Льды. Люди. Встречи - страница 10

стр.

Малым ходом, медленно проходит процессия. Искренне и торжественно звучат слова признательности человеку, самоотверженно посвятившему всего себя, всю свою жизнь людям Арктики. А он, еще не сбросивший усталость, отвечает, как на параде, взмахами руки…

Все ближе сходятся утренние зори с вечерними. День заметно укоротился, и я с грустью улетаю домой. Там, в своей мастерской, боясь растерять впечатления и чувства, начинаю большую картину о Владимире Ивановиче Воронине. С раннего утра до позднего вечера, уходя домой только поспать, работаю над большим холстом. Проходит неделя за неделей, а я все еще полон воспоминаниями. Они толпятся перед глазами и в голове, не вмещаются в картину и, толкая под локоть, сбивают, мешают вести основную линию. Постепенно она все же выкристаллизовывается, все вливается в единое русло, и работа начинает ладиться.

Весь холст уже в работе, когда однажды вечером раздается звонок. Я никого не жду. Все знают, что у меня "рабочий запой". Недоумевая, спускаюсь вниз. Отпираю. На пороге Константин Константинович. Обрадованный, веду в мастерскую…

Константин Константинович подходит к картине. Большого роста, могучий. Стоит долго. Потом не таясь утирает слезу и тихо говорит: — А Володи-льдинки не стало.

Долго сидим мы, вспоминая Владимира Ивановича…


Капитан Воронин


Только через несколько дней нахожу в себе силы взять кисть, но она уже не может продолжать начатое. Другое содержание входит в картину. Теперь она должна стать памятником Воронину. Такой она и становится.
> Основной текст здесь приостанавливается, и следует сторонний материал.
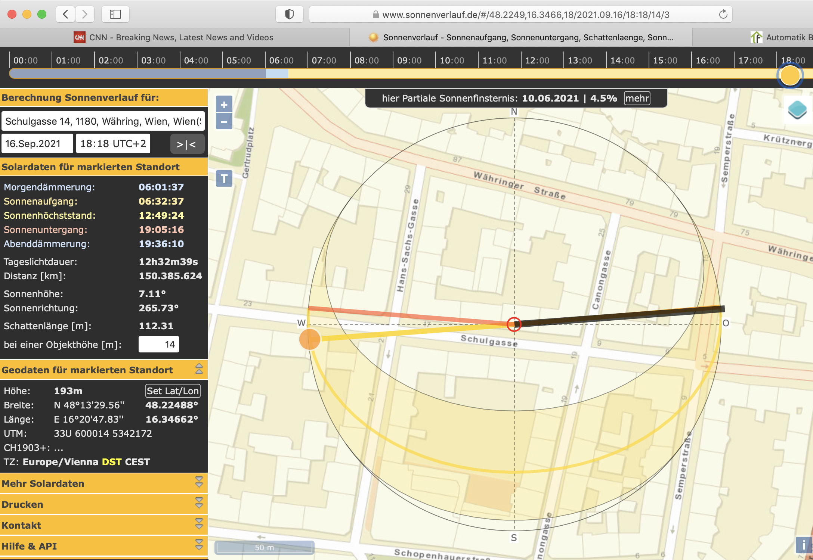Go back to the previous page
This screenshot has width=813, height=560.
point(66,15)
Такой ее и знает зритель.

По зову долга

Холодный пасмурный день. Кажется, что в воздухе носятся сажа и копоть, лишая света воздух и небо. Оно закрыто сплошным, толстым слоем облаков. Из их серой массы вот-вот посыплется снег… Северная Якутия. Август. Высокие увалы коричневой тундры переходят в ровную террасу. Она, в свою очередь, спускается к морю Лаптевых. С верха террасы кажется, что на темно-серой гальке прибрежной полосы лежат желто-оранжевые карандаши. Это стволы деревьев — плавник. Когда-то росли они за сотни верст отсюда в тайге по берегам сибирских рек. Весенними половодьями подмывает берега, и вековые лиственницы рушатся в воду, начиная свое многолетнее странствие. Теряя в пути ветви и кору, они попадают из рек в море, и оно, окатав их, пропитав солью, выбрасывает на берега штормовой волной. Желтый цвет плавника не вяжется с суровыми, скупыми красками пейзажа. Кажется, что кто-то мазнул по картине кистью, собираясь переписать ее, но дни идут за днями, а все остается по-прежнему.

В море впадает река Оленек. Широкая, многоводная. На ее правом берегу когда-то, в очень давние времена, поселились русские и якуты. Всего несколько семей. Жили они, промышляя оленя, морского зверя, рыбу, роднились между собой, обживая суровый, безлюдный край. В наши дни селеньице разрослось и известно под названием Усть-Оленёкского. Живут в нем рыбаки, метеорологи, радисты… Да мало ли специальностей требуется сегодня на далеком Севере. Заходят к ним суда, прилетают самолеты, надежно связывая полярников с Большой землей. Это сегодня! Но не забыты здесь имена первооткрывателей.

На краю прибрежной террасы, у самого ее склона, стоит могила с оградой из потемневших, колотых бревен. На старом кресте, без одной перекладины, стертая временем и непогодой, вырезана надпись: "Лейтенанту Василию Прончищеву и его жене Марии. 1736 год".

Рядом со старым крестом, в ограде, стоит большой, более новый, с прибитыми к нему табличками из дерева и металла. Надписи на них — знак уважения к похороненным. Вокруг сгрудились домики поселка, а поодаль видны остатки двух срубов, вросших в сохранившую их мерзлоту. Тут зимовал один из отрядов экспедиции Беринга. Прончищев Василий Васильевич был его начальником, а Челюскин Семен Иванович — штурманом.


Семен Челюскин


Вот все, что я увидел и узнал, когда заехал сюда летом 1944 года. Был я тогда заместителем начальника горно-геологической экспедиции и вернулся в Москву только через год. История Прончищевых меня заинтересовала, и захотелось написать о них картину. Архивы, книги, разные источники… Все они вместе развернули передо мной героическую поэму и трагически тяжелый путь ее героев. О них я написал картины, а о пути, их прославившем, не могу умолчать.